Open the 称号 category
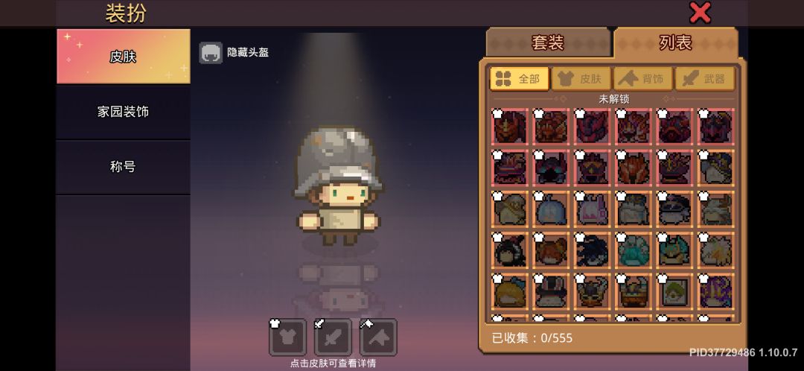click(x=123, y=167)
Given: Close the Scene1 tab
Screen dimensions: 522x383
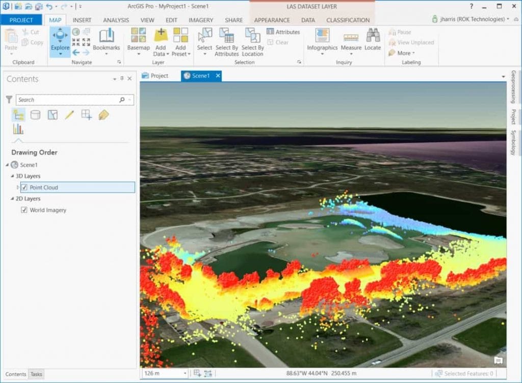Looking at the screenshot, I should click(218, 76).
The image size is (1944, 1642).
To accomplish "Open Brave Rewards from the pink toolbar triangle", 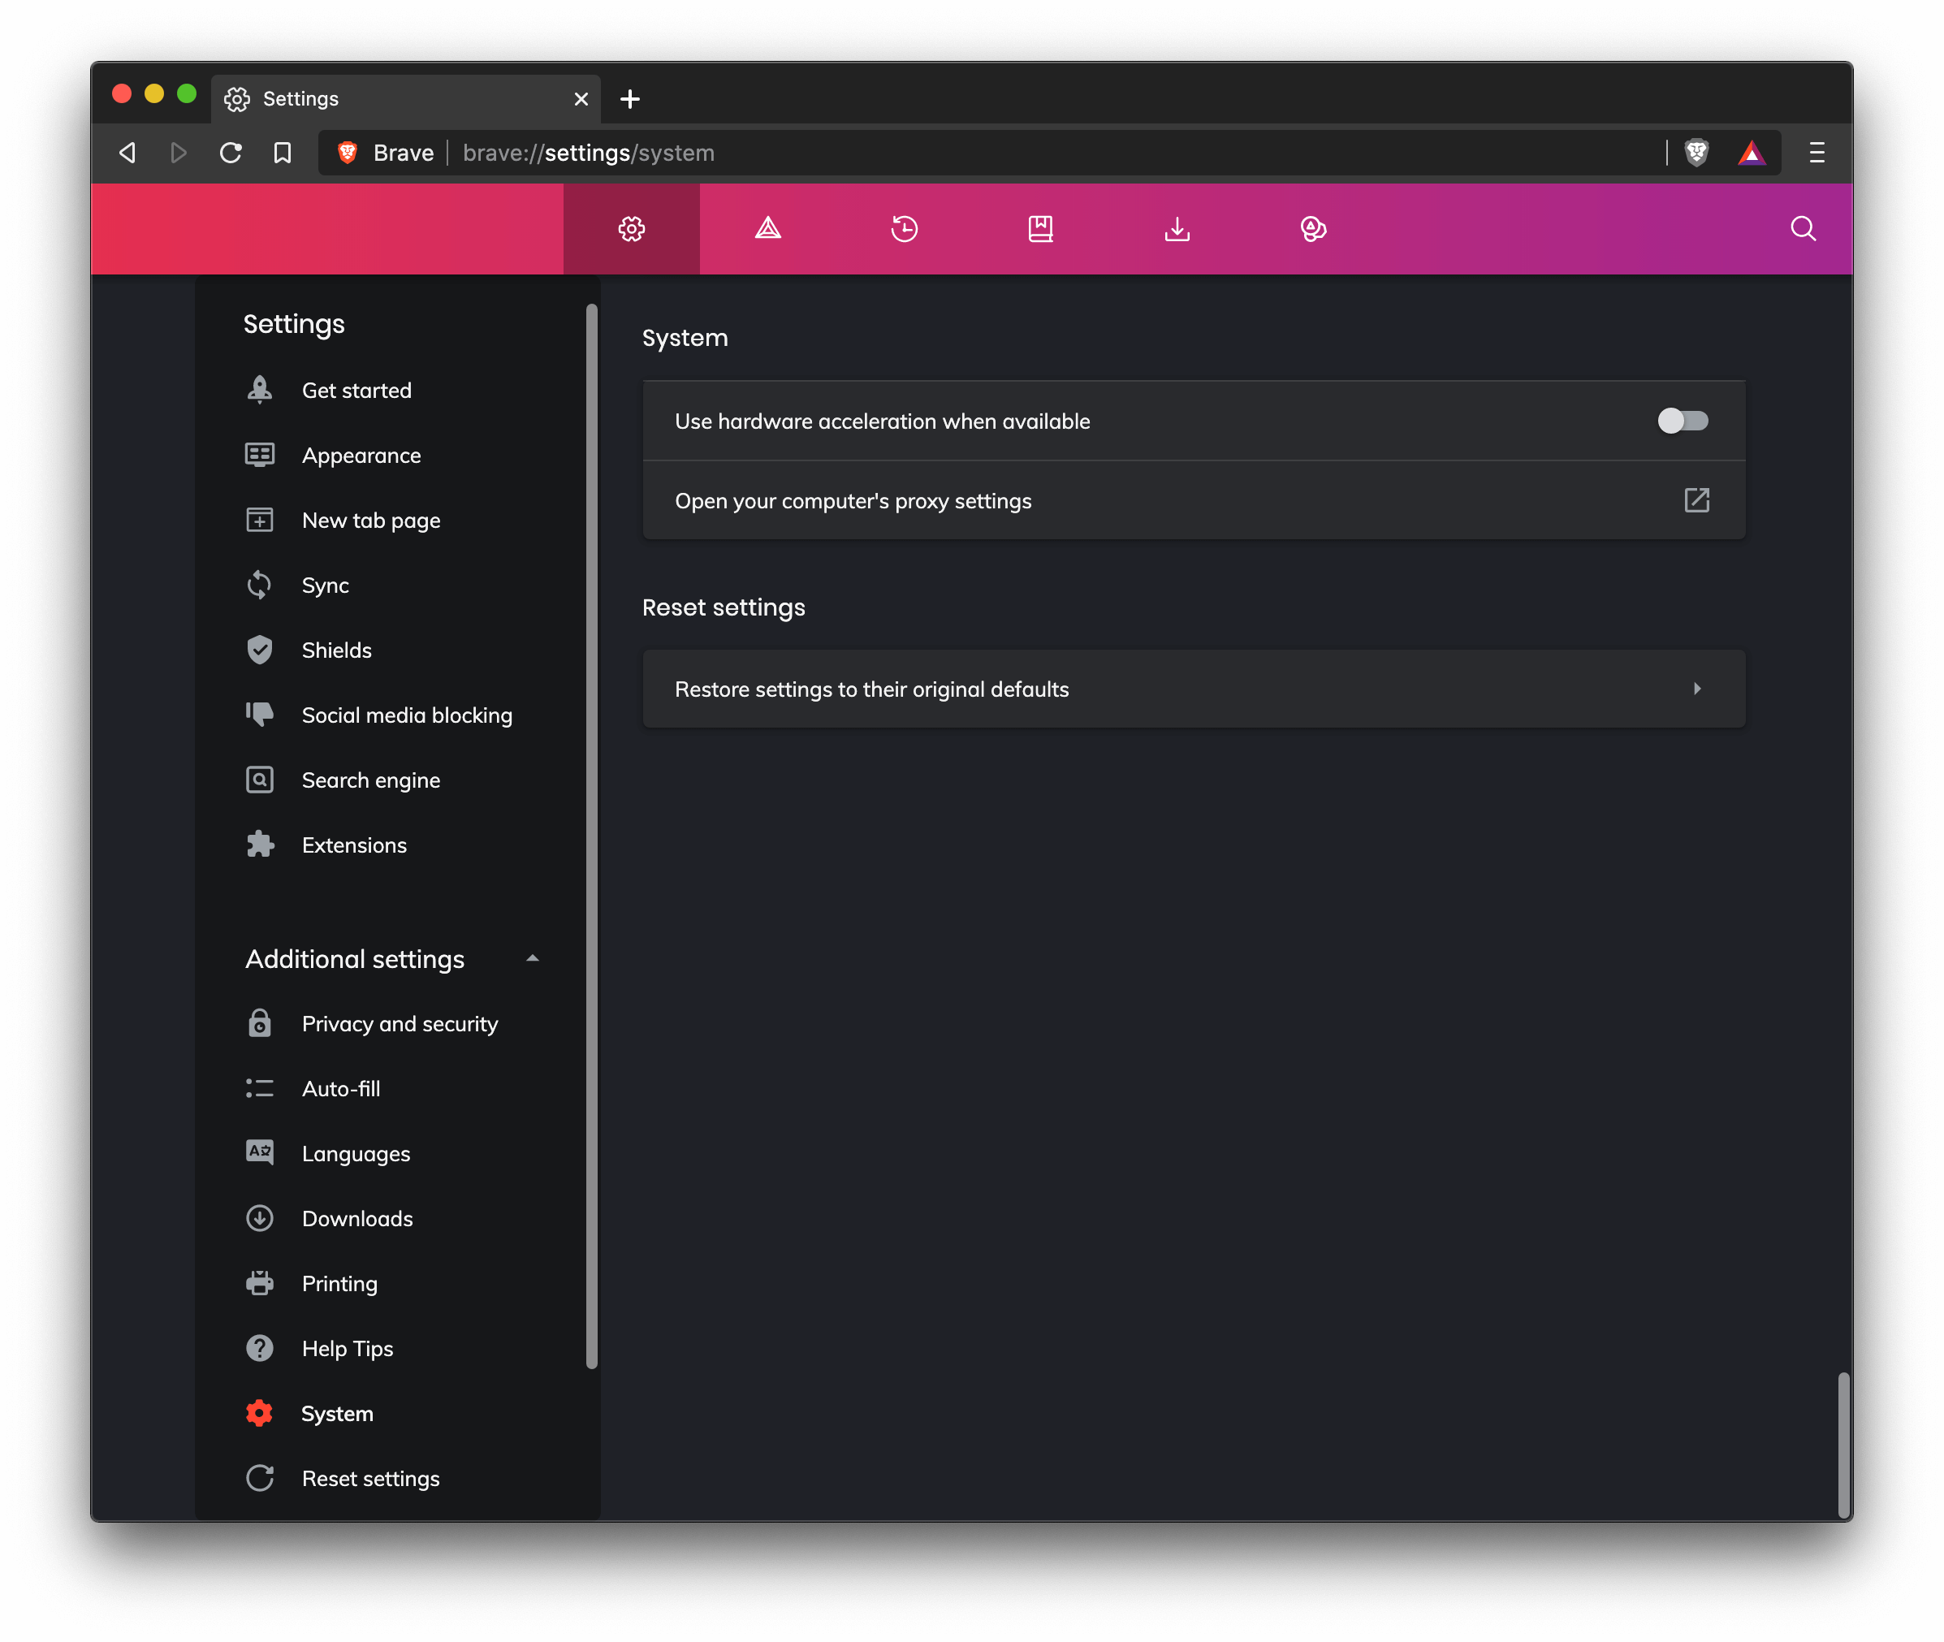I will [x=768, y=229].
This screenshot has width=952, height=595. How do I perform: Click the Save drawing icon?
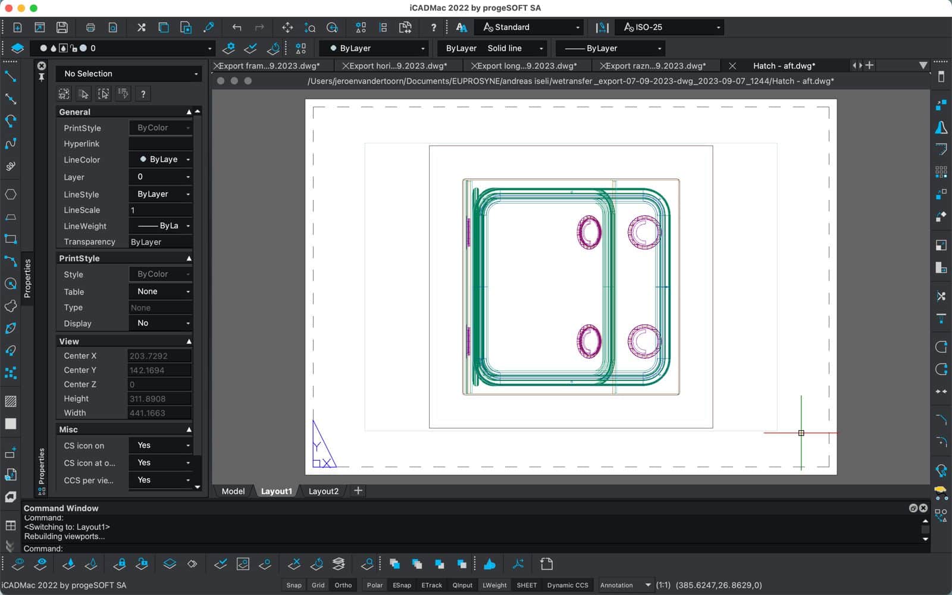(x=62, y=27)
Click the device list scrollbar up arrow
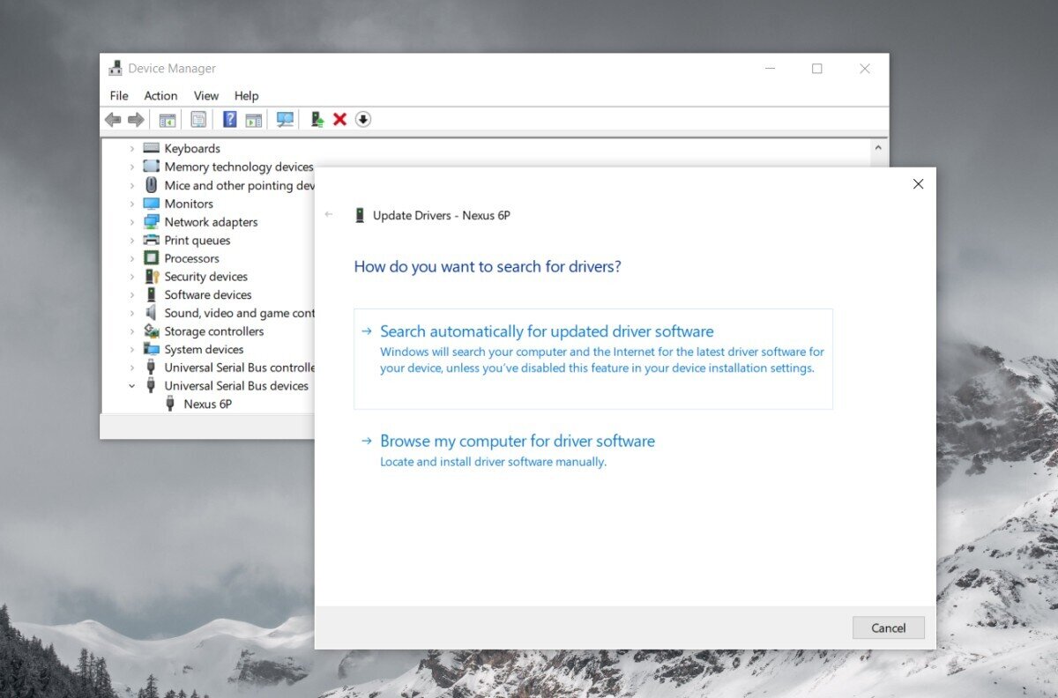 (x=879, y=145)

> Task objective:
Rewrite the material from the line that has "This screenshot has" through its last line, replacing "Save drawing" with "Export drawing" and changing nothing else, and leave the pictures out.

> Full answer:
This screenshot has width=952, height=595. How do I perform: Click the Export drawing icon?
(x=62, y=27)
Click the device list scrollbar up arrow
 (x=879, y=145)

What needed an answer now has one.